> Actions to take
**A)** According to the jellyfish species accounts, how large can the golden jellyfish's bell get in diameter?
**B)** Which places does the distribution part of the jellyfish species accounts name for the golden jellyfish? List them all.
**C)** Pick up the jellyfish species accounts after their final line, and write what comes next.

> Reading passage
Nutrition of the upside-down jellyfish depends on a combination of zooplankton feeding and symbiosis with intracellular algae (zooxanthellae). Pulsations of the bell sweep small epibenthic crustaceans and zooplankton into the oral arms, where they are caught by the numerous tiny tentacle-like projections and passed to the many small mouths along the oral arms. The greenish brown color of the oral arms comes from the zooxanthellae in the tissues. These algae contribute photosynthetic products to the medusa's nutrition. The symbiosis represents a mutual exchange of nutrients that, together with zooplankton, supports algae and medusa metabolism, growth, and reproduction. The polyps also contain zooxanthellae and feed on small crustaceans.

reproductive biology

The life cycle is typical of rhizostome scyphozoans. Metamorphosis of the larvae into polyps requires a peptide derived from the cell walls of decomposing plants, such as mangroves. Polyps can reproduce asexually by budding off chains of special individuals that settle to form polyps. Strobilation produces only one ephyra per polyp.

conservation status

Not listed by the IUCN.

significance to humans

The creation of protected lagoons for resorts or aquaculture and associated eutrophication (nutrient pollution) of those areas have resulted in increased medusa populations in the Florida Keys and Mexico. The medusae are harmless to humans but can be irritating if they are handled.


Golden jellyfish

Mastigias papua

order

Rhizostomeae

family

Mastigiidae

taxonomy

Mastigias papua Lesson, 1830, Japan.

other common names

None known.

physical characteristics

The firm bell is hemispherical and up to 3.5 in (9 cm) in diameter. The bell is translucent with white spots and a granular appearance. The eight oral arms are frilled and flare near the bell, tapering to smooth clublike structures at the end. Tissue along the bell margin and in the frilly oral arms is golden in color, from intracellular algae (zooxanthellae). Tentacles are lacking.

distribution

This species is found in the tropical southern and central Pacific Ocean and into the Indian Ocean, Malaysia, Japan, Fiji, the Philippines, and Palau.

habitat

Medusae occur in tropical surface waters near shore. They have tremendous populations in the marine lakes of Palau.

behavior

These medusae undergo daily horizontal migrations across the lakes of Palau, staying in the sun or avoiding the shade, which maximizes photosynthesis by their symbiotic algae. The medusae also migrate vertically at night down to nutrient-rich deeper layers in the lakes, which provide nutrients for algal photosynthesis.

feeding ecology and diet

The medusae have symbiotic algae (zooxanthellae) in the tissues that supply much of their nutrition. They also eat zooplankton, catching them with small tentacle-like projections on the oral arms. The polyps also have zooxanthellae and eat zooplankton.

reproductive biology

The medusa (sexual) and polyp (asexual) generations alternate, as is typical of rhizostome medusae. In the marine lakes in Palau, asexual reproduction can occur all year, but medusa production (strobilation) is inhibited at high temperatures that kill the zooxanthellae.

conservation status

Not listed by the IUCN.

significance to humans

The very large populations of medusae (1.5 million) in marine lakes have become an important tourist attraction in Palau. The jellyfish in the lakes also have been featured in National Geographic and an IMAX film.


Cannonball jellyfish

Stomolophus meleagris

order

Rhizostomeae

family

Stomolophidae

taxonomy

Stomolophus meleagris L. Agassiz, 1862, Atlantic Ocean, East Coast of United States.

> Dataset content

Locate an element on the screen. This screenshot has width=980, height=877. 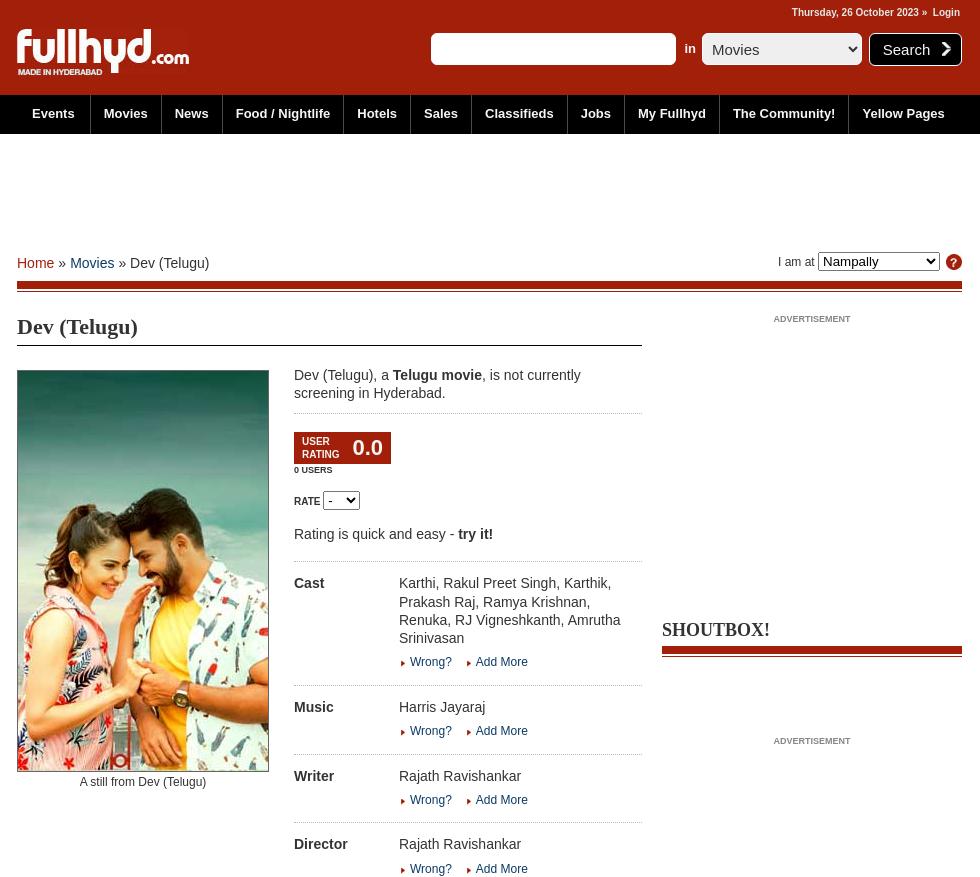
'Telugu movie' is located at coordinates (436, 375).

> Answers to each task
**A)** Up to 3.5 in (9 cm).

**B)** The tropical southern and central Pacific Ocean, the Indian Ocean, Malaysia, Japan, Fiji, the Philippines, and Palau.

**C)**
other common names

English: Cabbagehead jellyfish.

physical characteristics

The firm, almost spherical swimming bell grows up to 7 in (18 cm) in diameter and lacks tentacles. The oral arms are fused to form a rigid, short mound below the bell. The bell color ranges from nearly white to bluish, and it may darken to reddish orange with blue speckles toward the bell margin; the oral arms are white.

distribution

The cannonball jellyfish occurs in subtropical and tropical Atlantic and Pacific North American waters. It is abundant from North Carolina through the Gulf of Mexico. It also is found in

the Caribbean, in South America to northern Argentina, and in the Pacific from southern California to Ecuador.

habitat

The medusae are found in coastal waters in summer.

behavior

These medusae are strong swimmers. Within a group, individuals swim horizontally in the same direction, oriented with or against the wind and surface-wave or current direction.

feeding ecology and diet

The medusae lack obvious long feeding tentacles and oral arms, but they pump water containing zooplankton through the oral arms and elaborate filtering structures within the bell. There, minute tentacle-like projections with nematocysts catch prey. The medusae eat a variety of zooplankton prey, including mollusk veligers, copepods, tintinnids, larvaceans (= appendicularians), and fish eggs.

reproductive biology

This species exhibits the typical life cycle of rhizostome scyphozoans, having both medusa (sexual) and polyp (asexual) stages. Only one or two ephyrae are produced per polyp.

conservation status

Not listed by the IUCN.

significance to humans

This is one of the 11 species of rhizostome medusae that are fished commercially for human consumption. This species has no stinging tentacles but produces mucus that is shed in strings laden with nematocysts that irritate skin on contact. They also act as a host for juvenile butterfish Peprilis species that depend on the jellyfish for protection.


Lion's mane jellyfish

Cyanea capillata

order

Semaeostomeae

family

Cyaneidae

taxonomy

Cyanea capillata Linnaeus, 1758, North Sea.

other common names

None known.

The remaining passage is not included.